ACT3 AI supports Azure Neural TTS by default, but you can replace it entirely with a real recording for any character. This is useful when you have hired a voice actor and want their performance to drive the lipsync, when you want to use your own voice as a scratch track while the project develops, or when a character's voice has qualities (a specific accent, a distinctive quality, an emotional rawness) that no TTS voice in the library matches.
Steps
-
Open the Casting panel. In the Editor, click the Cast icon in the left sidebar. Click the character you want to assign a recorded voice to.
-
Go to the Voice tab. Click the Voice tab in the Character Detail view.
-
Click Upload Recording instead of Browse Voices. The upload dialog opens with two sub-options: Upload Full Session (all lines recorded in a single file or session) and Upload Per Line (separate audio files for each line of dialogue). For most use cases, Upload Full Session is the right choice — ACT3 AI will handle splitting the recording into individual lines.
-
Upload the audio file. ACT3 AI accepts WAV and MP3 formats. WAV is preferred for quality. Click Browse or drag the file into the upload area. Files should be recorded at 44.1 kHz or 48 kHz, mono or stereo (the system will convert to mono for processing).
-
Understand how ACT3 AI processes the uploaded audio. Once the file uploads, the system automatically: trims leading and trailing silence, normalizes the audio level to a consistent loudness target, and runs a voice activity detection pass to identify individual speech segments.
-
Match recordings to script lines (timestamp import vs manual sync).
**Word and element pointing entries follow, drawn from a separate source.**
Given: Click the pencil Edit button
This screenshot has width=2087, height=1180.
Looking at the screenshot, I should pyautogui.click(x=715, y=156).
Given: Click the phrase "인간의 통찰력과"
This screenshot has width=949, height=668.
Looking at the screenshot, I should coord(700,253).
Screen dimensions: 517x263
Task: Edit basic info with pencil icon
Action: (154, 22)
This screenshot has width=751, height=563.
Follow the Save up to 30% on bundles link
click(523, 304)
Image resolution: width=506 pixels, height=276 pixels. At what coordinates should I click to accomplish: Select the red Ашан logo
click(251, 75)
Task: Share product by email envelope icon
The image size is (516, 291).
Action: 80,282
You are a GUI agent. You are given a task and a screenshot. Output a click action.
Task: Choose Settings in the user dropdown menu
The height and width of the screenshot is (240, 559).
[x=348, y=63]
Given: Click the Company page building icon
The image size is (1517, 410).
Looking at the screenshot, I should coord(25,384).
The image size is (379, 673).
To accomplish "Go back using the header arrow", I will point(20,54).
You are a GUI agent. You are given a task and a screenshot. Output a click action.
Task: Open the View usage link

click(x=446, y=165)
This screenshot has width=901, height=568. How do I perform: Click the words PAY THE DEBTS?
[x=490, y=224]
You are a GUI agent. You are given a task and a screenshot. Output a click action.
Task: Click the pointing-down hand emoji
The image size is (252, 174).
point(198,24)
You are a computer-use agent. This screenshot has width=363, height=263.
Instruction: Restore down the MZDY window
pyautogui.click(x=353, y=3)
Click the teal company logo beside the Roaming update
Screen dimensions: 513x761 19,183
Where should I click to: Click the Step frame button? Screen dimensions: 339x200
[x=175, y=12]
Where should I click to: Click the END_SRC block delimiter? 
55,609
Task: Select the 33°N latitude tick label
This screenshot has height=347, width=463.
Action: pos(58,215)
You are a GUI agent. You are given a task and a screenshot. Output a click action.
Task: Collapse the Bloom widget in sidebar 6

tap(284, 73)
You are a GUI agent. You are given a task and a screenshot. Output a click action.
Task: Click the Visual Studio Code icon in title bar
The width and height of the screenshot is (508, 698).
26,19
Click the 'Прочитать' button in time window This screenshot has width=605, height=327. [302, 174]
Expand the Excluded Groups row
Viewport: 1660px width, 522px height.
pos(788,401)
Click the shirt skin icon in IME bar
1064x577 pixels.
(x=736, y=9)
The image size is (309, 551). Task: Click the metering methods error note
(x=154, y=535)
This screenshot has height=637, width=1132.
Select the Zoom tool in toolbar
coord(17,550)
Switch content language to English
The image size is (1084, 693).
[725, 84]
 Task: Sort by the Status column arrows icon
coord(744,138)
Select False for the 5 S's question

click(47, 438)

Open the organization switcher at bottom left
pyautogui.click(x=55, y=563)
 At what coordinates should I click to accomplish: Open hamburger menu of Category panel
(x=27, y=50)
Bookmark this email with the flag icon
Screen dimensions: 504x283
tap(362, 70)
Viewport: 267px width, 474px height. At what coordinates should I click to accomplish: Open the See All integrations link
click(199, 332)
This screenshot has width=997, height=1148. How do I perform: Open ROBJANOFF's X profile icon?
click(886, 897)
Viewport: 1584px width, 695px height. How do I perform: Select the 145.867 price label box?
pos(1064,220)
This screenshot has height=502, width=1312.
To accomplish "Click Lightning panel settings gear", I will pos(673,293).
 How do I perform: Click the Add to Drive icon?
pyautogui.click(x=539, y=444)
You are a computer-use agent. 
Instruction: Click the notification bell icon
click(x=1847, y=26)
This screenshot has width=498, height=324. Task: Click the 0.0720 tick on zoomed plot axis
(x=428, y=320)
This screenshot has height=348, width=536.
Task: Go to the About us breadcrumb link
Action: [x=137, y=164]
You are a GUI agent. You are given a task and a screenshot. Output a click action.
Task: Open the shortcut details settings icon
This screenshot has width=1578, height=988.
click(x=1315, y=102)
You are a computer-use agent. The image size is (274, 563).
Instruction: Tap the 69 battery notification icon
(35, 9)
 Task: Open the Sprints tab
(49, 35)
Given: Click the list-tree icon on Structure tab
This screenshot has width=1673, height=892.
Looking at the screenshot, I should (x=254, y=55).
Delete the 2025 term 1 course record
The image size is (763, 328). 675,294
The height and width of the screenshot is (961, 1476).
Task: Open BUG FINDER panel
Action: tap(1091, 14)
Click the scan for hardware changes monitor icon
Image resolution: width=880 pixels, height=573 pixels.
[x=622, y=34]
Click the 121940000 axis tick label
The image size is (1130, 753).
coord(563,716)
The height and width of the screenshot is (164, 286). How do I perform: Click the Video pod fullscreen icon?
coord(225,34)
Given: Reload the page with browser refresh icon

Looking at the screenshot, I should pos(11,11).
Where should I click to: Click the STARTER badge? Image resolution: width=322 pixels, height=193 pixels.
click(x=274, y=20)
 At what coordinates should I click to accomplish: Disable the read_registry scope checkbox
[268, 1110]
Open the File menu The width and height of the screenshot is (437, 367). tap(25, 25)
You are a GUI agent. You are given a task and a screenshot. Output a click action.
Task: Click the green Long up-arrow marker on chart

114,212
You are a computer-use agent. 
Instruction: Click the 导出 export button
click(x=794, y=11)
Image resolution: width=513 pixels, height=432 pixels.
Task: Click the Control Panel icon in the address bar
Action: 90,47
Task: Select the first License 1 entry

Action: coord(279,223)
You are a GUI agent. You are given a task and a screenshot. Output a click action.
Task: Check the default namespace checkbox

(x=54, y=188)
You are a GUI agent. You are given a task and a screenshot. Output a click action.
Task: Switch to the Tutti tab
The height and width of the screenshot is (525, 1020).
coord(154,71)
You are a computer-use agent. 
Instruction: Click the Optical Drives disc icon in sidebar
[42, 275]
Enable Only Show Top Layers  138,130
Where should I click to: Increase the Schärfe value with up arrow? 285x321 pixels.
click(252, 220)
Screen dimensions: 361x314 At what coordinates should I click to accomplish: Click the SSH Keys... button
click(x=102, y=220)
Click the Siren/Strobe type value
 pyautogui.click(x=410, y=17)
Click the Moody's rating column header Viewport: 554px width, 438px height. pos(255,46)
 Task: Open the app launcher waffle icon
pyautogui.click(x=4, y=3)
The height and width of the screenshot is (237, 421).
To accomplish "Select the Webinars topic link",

If you recorded a full session, ACT3 AI attempts to auto-match speech segments to the character's dialogue lines in the script using a phonetic alignment algorithm. Review the auto-matches:
- Green segments are matched with high confidence.
- Yellow segments are matched but should be reviewed.
- Red segments were not matched and need to be assigned manually by dragging them to the correct line.
-
Assign unmatched segments manually. For any red segment, click it to play it, then drag it to the corresponding dialogue line in the list. This is quick for a short script; for a feature-length voice session, auto-matching handles the bulk of the work.
-
Understand lipsync generation from uploaded audio. Lipsync in ACT3 AI is always derived from the audio waveform — whether that waveform comes from TTS or from an uploaded recording. Once the recording is matched to script lines, lipsync is generated exactly as it would be for a TTS voice. The AI analyzes the phoneme timing in your recording and drives mouth movement accordingly.
-
Replace a recording later. To update the recording (for example, to replace a temp scratch track with the final voice actor session), return to the Voice tab and click Replace Recording. Upload the new file and re-run the matching step. Shots with already-generated lipsync will need to be regenerated to reflect the new audio.
Tips
- Record in a quiet space with a consistent ambient noise floor — background noise in a reference recording will make phoneme detection less accurate and degrade lipsync quality. A closet full of clothes is a surprisingly effective vocal booth.
- If you are recording a scratch track on your phone, speak clearly and at a normal conversational pace. Rushed temp tracks with mumbled words are harder to auto-match to script lines.
- Do not clip the audio during recording. Set levels so the loudest line peaks around -6 dBFS, not 0. Clipped audio cannot be restored in post-processing.